* BEGIN Data listing *
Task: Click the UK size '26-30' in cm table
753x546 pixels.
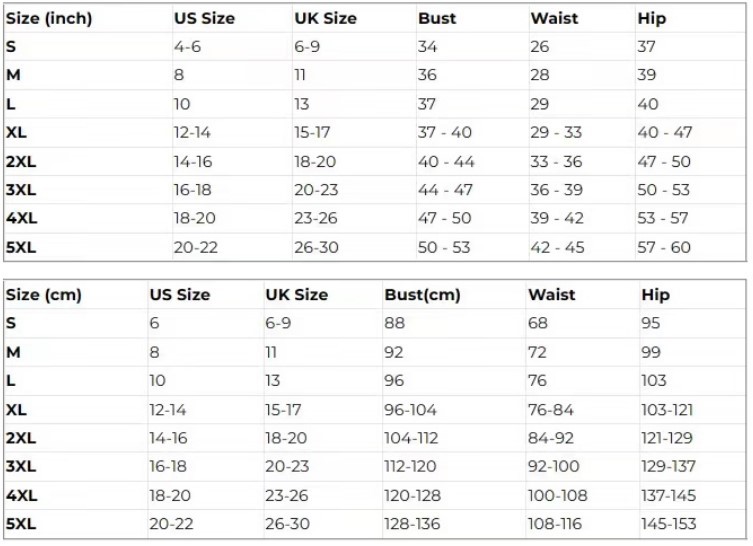Action: (289, 524)
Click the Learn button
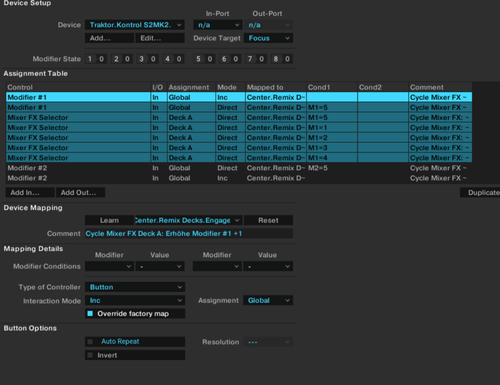Image resolution: width=500 pixels, height=385 pixels. coord(109,220)
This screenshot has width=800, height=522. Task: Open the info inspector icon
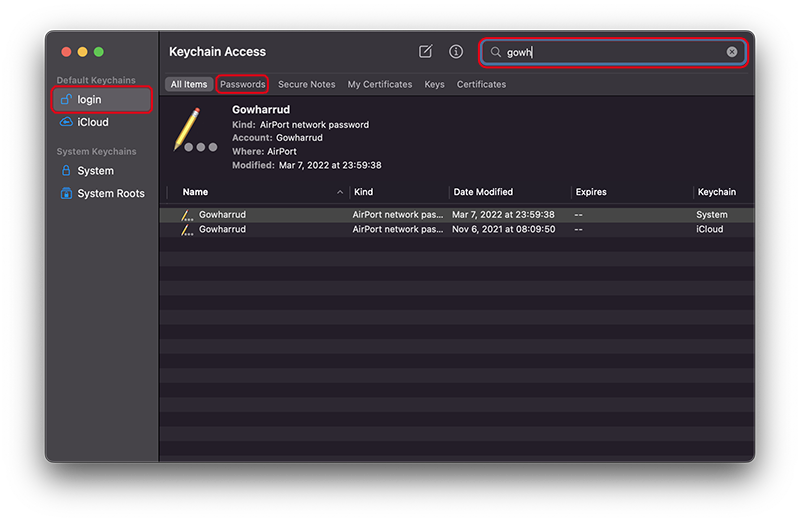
* END Data listing *
— Task details —
Please reproduce all the records above, requests included, moving every number in the answers (the coordinates and the image dimensions) up by 72. Leave the pictures out of your answer.

— The response —
Task: Click the UK size '26-30' in cm table
753x546 pixels.
Action: (361, 596)
Click the Learn button
Image resolution: width=572 pixels, height=457 pixels. coord(181,292)
This screenshot has width=800, height=522. Task: Open the info inspector icon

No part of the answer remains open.